- [The problem]: Repeat only part of the entries. Start at the line that has "Blog corporativo (456, 2455)" and keep going through the last line, exactly as given.

- [Input data]:

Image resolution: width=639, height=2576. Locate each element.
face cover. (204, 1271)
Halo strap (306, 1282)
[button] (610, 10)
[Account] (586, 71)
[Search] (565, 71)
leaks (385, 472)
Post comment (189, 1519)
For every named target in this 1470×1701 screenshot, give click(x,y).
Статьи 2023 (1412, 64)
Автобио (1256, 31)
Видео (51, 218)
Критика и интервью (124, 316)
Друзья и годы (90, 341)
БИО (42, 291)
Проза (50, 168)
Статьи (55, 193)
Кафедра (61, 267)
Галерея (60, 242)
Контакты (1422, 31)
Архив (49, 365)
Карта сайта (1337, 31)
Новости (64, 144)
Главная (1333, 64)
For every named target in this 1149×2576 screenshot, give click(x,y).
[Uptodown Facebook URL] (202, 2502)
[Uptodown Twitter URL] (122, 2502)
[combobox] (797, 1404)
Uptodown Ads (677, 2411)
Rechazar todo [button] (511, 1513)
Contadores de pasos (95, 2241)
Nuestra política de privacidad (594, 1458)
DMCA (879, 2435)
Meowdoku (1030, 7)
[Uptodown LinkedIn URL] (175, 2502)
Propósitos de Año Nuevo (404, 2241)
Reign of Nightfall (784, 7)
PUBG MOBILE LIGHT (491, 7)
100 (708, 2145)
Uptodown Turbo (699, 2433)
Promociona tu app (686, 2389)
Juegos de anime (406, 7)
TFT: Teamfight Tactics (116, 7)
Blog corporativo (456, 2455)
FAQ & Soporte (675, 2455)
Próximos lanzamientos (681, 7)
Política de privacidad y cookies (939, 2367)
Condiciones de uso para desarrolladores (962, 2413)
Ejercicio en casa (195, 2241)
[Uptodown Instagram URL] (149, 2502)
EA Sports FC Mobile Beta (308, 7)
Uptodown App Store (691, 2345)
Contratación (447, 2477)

- [Finished exercise]:
Blog corporativo (456, 2455)
FAQ & Soporte (675, 2455)
Próximos lanzamientos (681, 7)
Política de privacidad y cookies (939, 2367)
Condiciones de uso para desarrolladores (962, 2413)
Ejercicio en casa (195, 2241)
[Uptodown Instagram URL] (149, 2502)
EA Sports FC Mobile Beta (308, 7)
Uptodown App Store (691, 2345)
Contratación (447, 2477)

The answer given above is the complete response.